Hope has reawoken in the working class: hope for conditions in which honest toil would provide a livelihood. For thousands of Nepalis displaced from their homes and villages by war and insecurity, a slim chance of return is in sight. The situation in the countryside remains more uncertain than in the cities. Fear and terror still run rampant there. Yet even in the countryside, the cycles of killing and being killed largely stopped some time ago. That too is a major achievement. And so, each and every member of civil society declares a heartfelt welcome to the ceasefire and our wish that peace endure.
But we seek no mere lifeless husk of peace. We will accept no superficial negotiations or retrogressive agreements. We want a progressive and just peace. We want a lasting peace, one of equality, sovereign dignity and independence.
We call for talks to be held at the earliest possible moment. We call for talks that lay a groundwork, so the peace process can bear fruit. Let the talks forge a path, commonly agreed upon, a path toward resolution of the sharpening crises and contradictions in Nepali society. And let there be no behind-the-scenes preparation for war, or mobilizing of armies, during the period of peace talks - not from any quarter.
Let both sides rigorously respect the terms of the ceasefire. Collectively the people are an infallible monitor of what really goes on in every far flung place. And so, let the common citizenry, each and every one of us, take initiative and action to safeguard the ceasefire.
Let the talks include all sides and let no concerned party be left out. For the talks to succeed and the peace endure, there must be agreement between the state and the main political parties on a core basic issue: the protection and furtherance of the achievements of the 1990 People's Movement. This is an issue of the first importance today. To nurture vigilance and solidarity in civil society, and to create a powerful consensus and people's pressure, are just as essential.

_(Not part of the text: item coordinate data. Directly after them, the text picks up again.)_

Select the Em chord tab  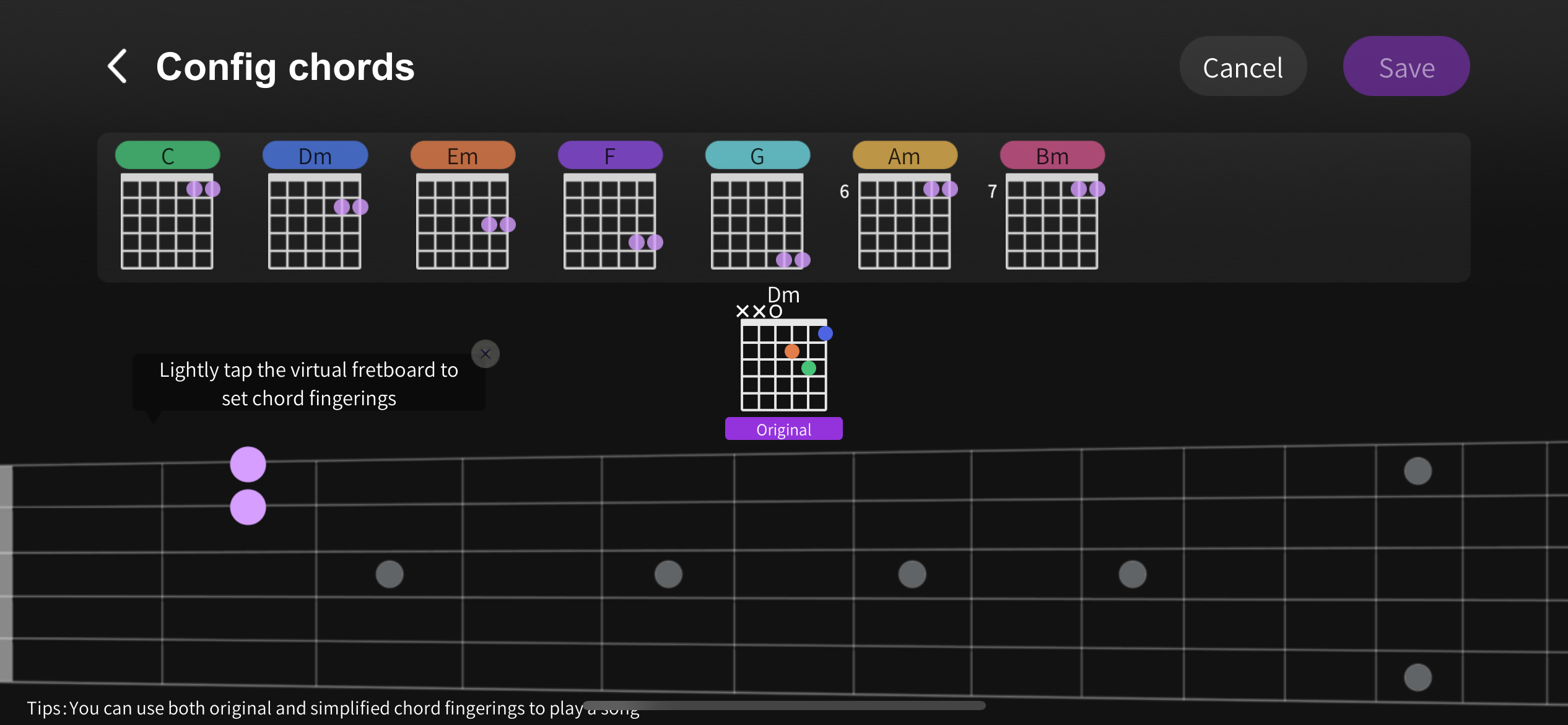point(462,156)
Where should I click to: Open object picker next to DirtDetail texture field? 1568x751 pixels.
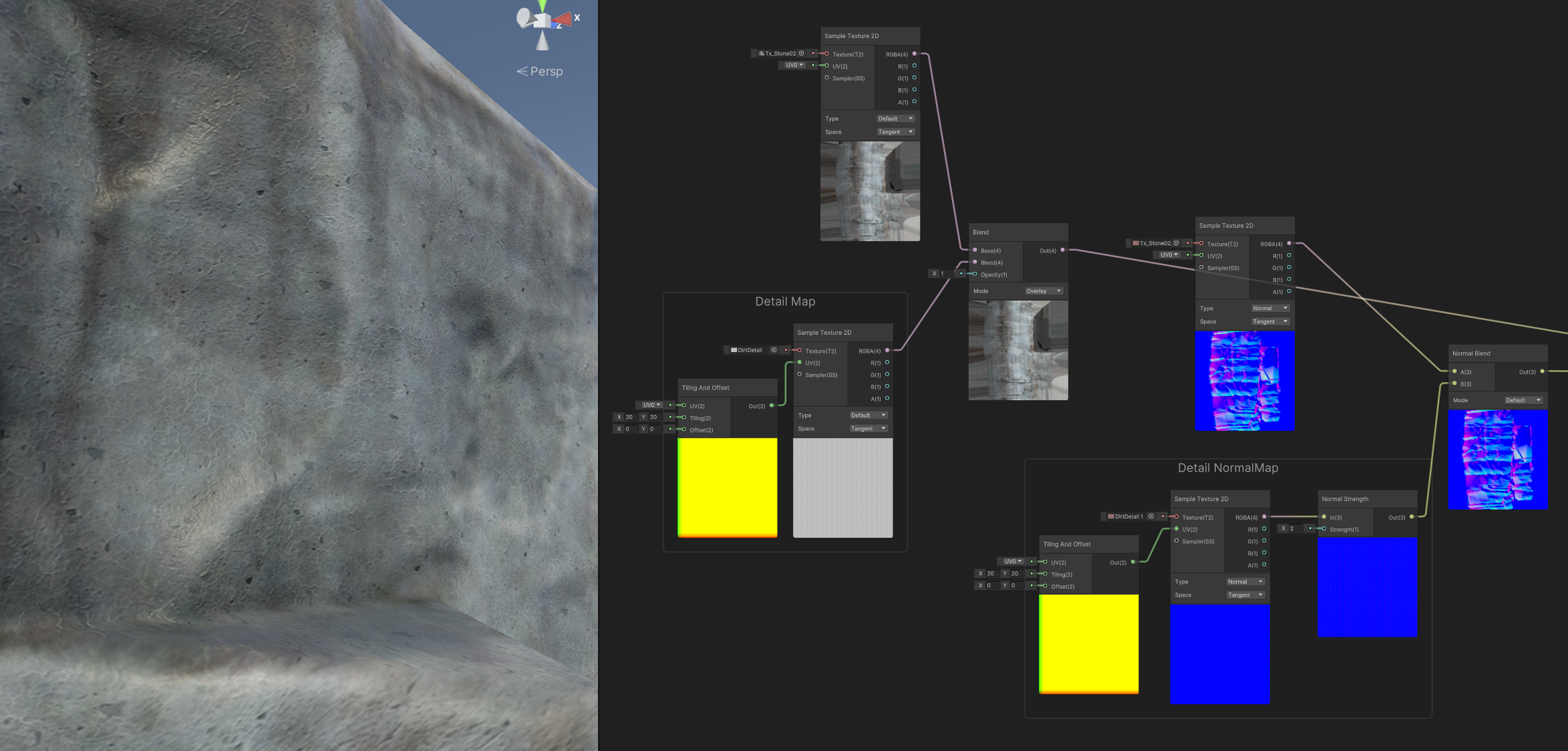[x=774, y=350]
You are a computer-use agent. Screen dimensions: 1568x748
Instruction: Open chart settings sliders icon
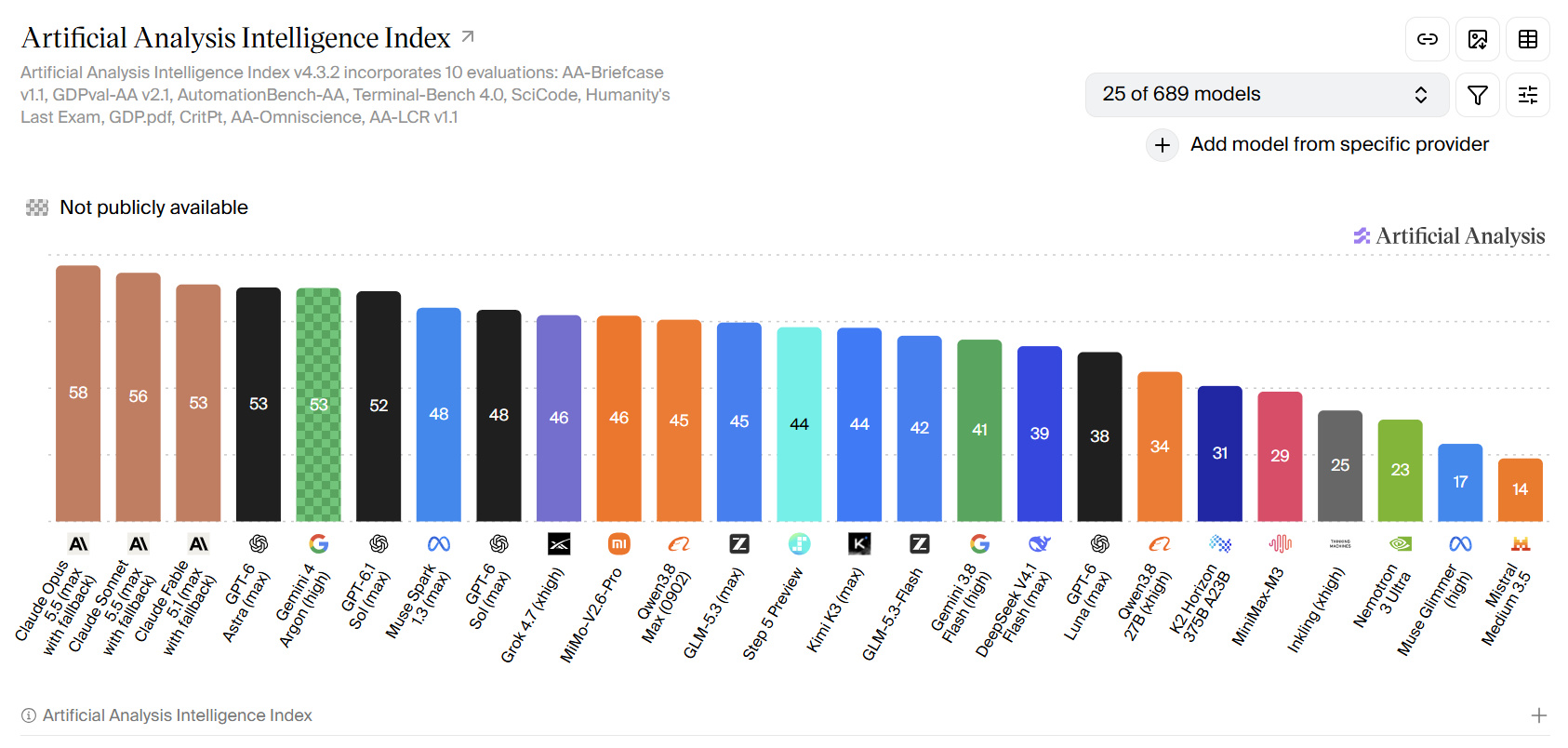click(x=1528, y=95)
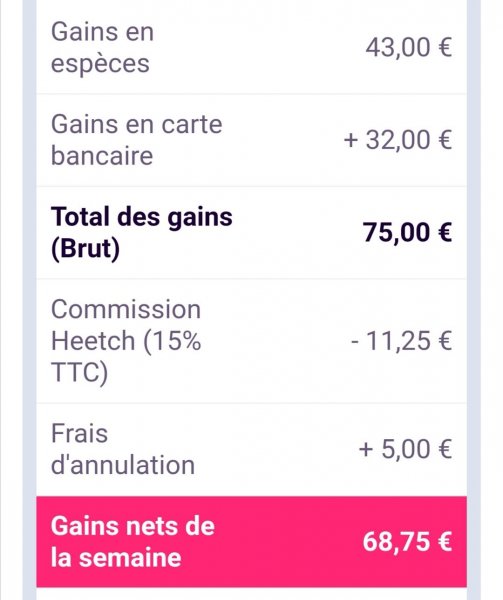503x600 pixels.
Task: Tap the Gains nets de la semaine banner
Action: coord(251,541)
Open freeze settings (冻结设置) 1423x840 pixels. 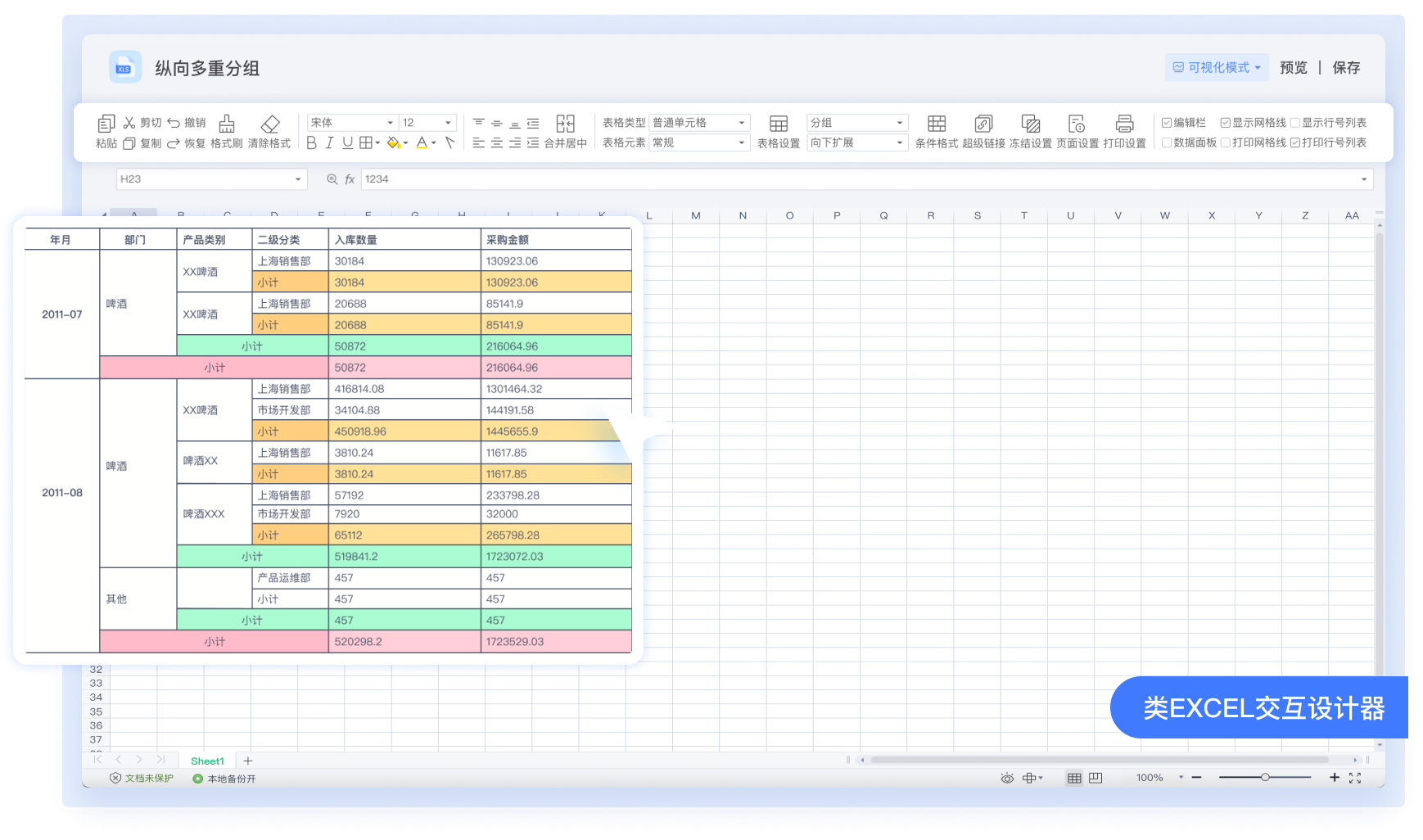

At present various concerned wings of civil society are rushing to found pro-peace campaigns or committees. These spontaneous initiatives are important signs of our desire for peace and our deep concern for the peace talks. All the independent steps being taken by peace advocates are welcome and their spirit should be encouraged. But the necessity of the hour is to unite these efforts so that work on behalf of enduring peace will be powerful and effective.
A united program of people's pressure needs to be organised, and out of it a people's consensus created. It is precisely to meet this need that Civic Solidarity for Peace has been founded. This organisation emerges out of the gathering held in Kathmandu on 6 Baishakh, 2060 (19 April, 2003), which has brought together representatives of many civil society organisations and peace campaign committees.
The main goals of Civic Solidarity for Peace, are as follows:
In order to achieve these objectives, Civic Solidarity for Peace has been founded at today's (19 April 2003) gathering. All individuals present in this meeting and all organisations represented here are, by consensus, automatically members of Civic Solidarity for Peace.
Recognizing the practical problems in calling together all members of such a large organisation on very short notice, a 21-person main co-ordinating committee is established by those gathered together here today. Its members, in alphabetical order, are:
Malla K. Sundar
Lundup Dorje Lama
In forming the main coordinating committee, effort has been made to include a member of each of the peace campaign committees and the main civil society organisations currently engaged in peace activities in the capital. Effort has also been made to ensure representation of women, dalits, minority nationalities and various religious faiths. We may have left out organisations or communities of which we were unaware. If so, they can be added through consultation with the main co-ordinating committee at any time. The contact office of the organisation will be in Kathmandu. One of its important activities will be to expand into all parts of the country.
1. Lobbying to create people's pressure for success in the talks, and for peace.
2. Peace rallies in all the major cities of the country on a single day, Friday, 19 Baisakh (2 May, 2003).
3. Carry out a signature campaign calling for long-lasting peace:
4. Creation of peace committees at the district and village levels:
5. Expand connections and joint actions with international peace campaigns.
6. Produce informational materials that promote the creation of a people's consensus for peace.
7. Create people's pressure to influence the substantive content of the talks:
Peace talks now!
Victory to the peace talks!
Enduring peace, nothing less!
End deployment of both armies!
No war. Peace, Peace!
No backsliding. Progress, Progress!
Respect the ceasefire!
This is the full text of the founding document of Civic Solidarity for Peace, passed by the gathering of representatives of civil society organisations and peace campaign committees in Kathmandu on Saturday, 6 Baishakh, 2060 (19 April, 2003). English translation prepared for the Main Co-ordinating Committee.